▸ **To do**
Figure out how many lines of the listing include the string "overwhelms"; the reply is only that number.

▸ **Records provided**

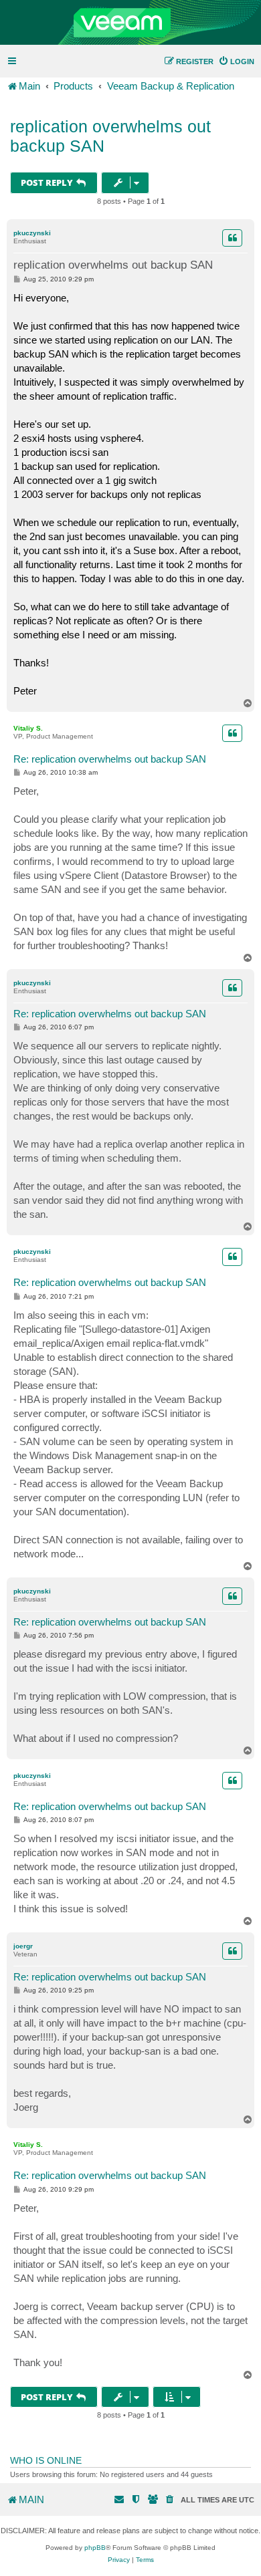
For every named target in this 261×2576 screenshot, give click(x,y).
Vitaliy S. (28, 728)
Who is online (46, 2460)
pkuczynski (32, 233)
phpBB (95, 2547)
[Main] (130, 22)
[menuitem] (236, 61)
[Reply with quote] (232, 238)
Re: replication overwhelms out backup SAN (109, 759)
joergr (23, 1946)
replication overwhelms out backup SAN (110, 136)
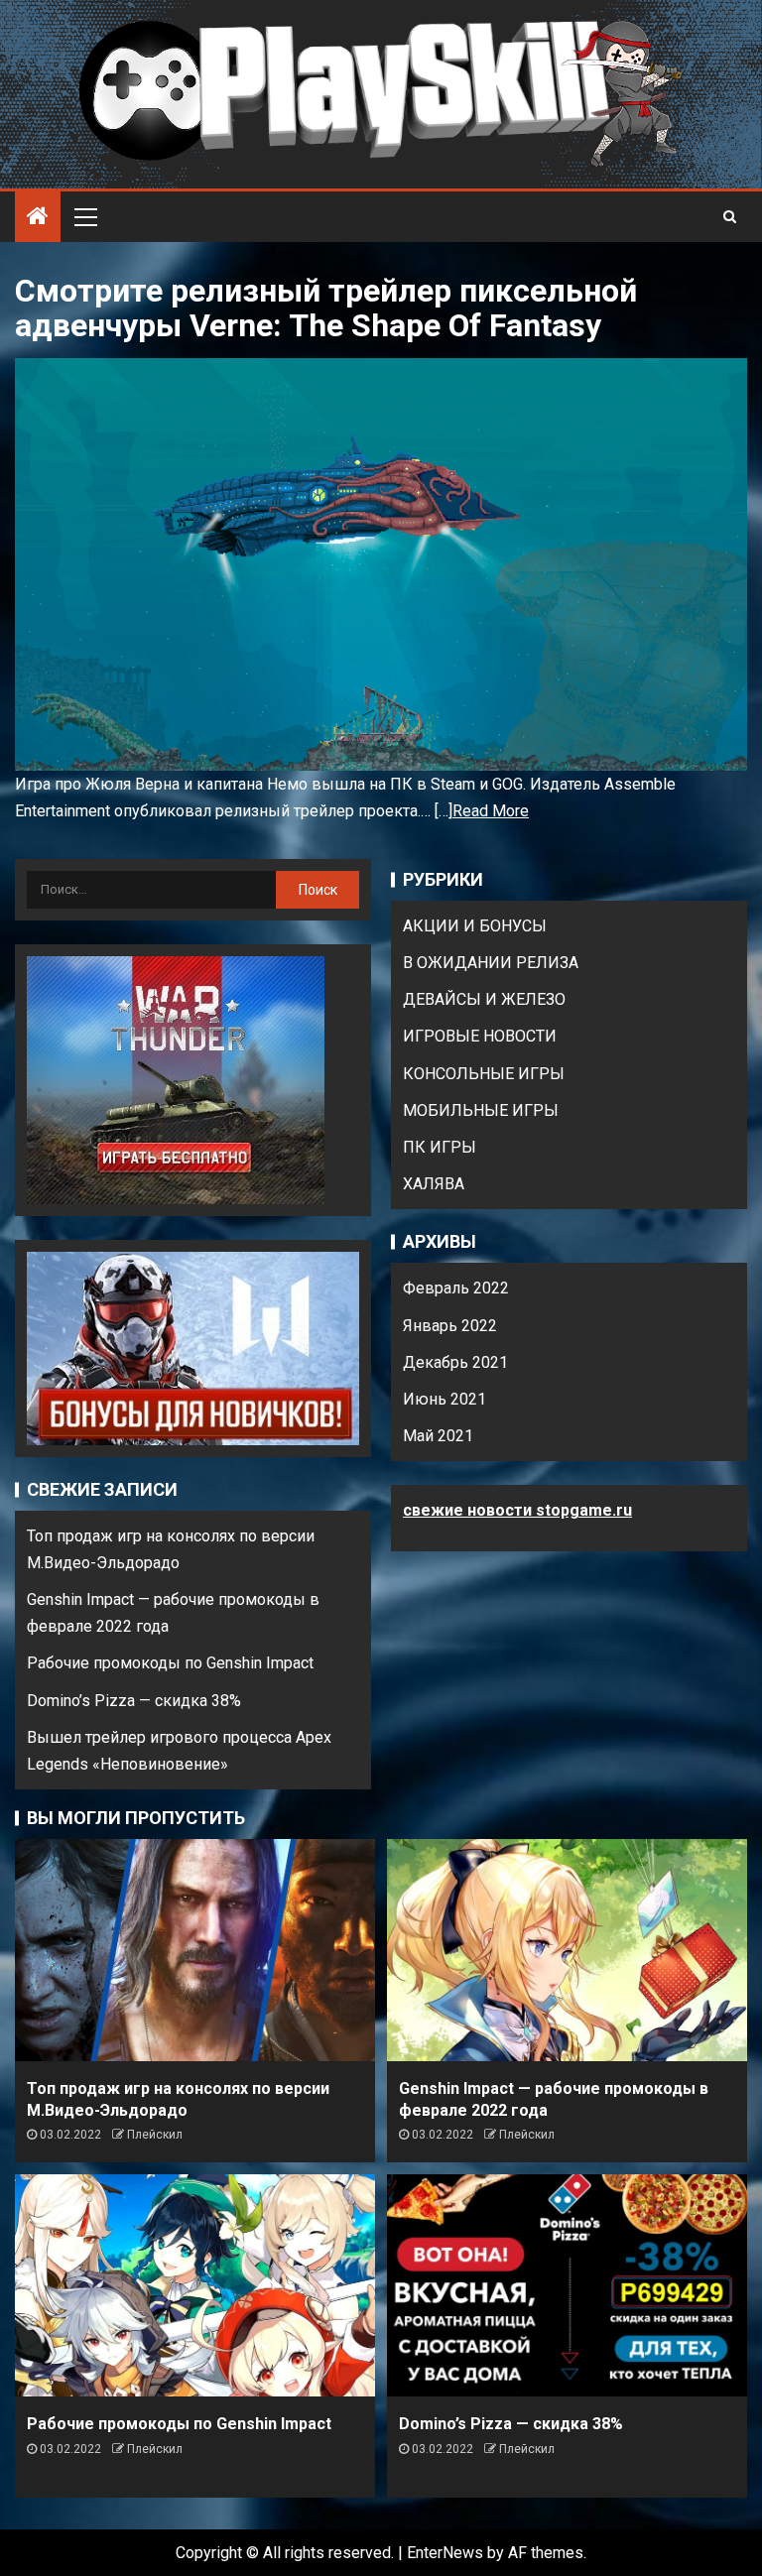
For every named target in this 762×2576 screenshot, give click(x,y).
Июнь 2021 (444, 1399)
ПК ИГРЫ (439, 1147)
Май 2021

▸ **Completed exercise**
2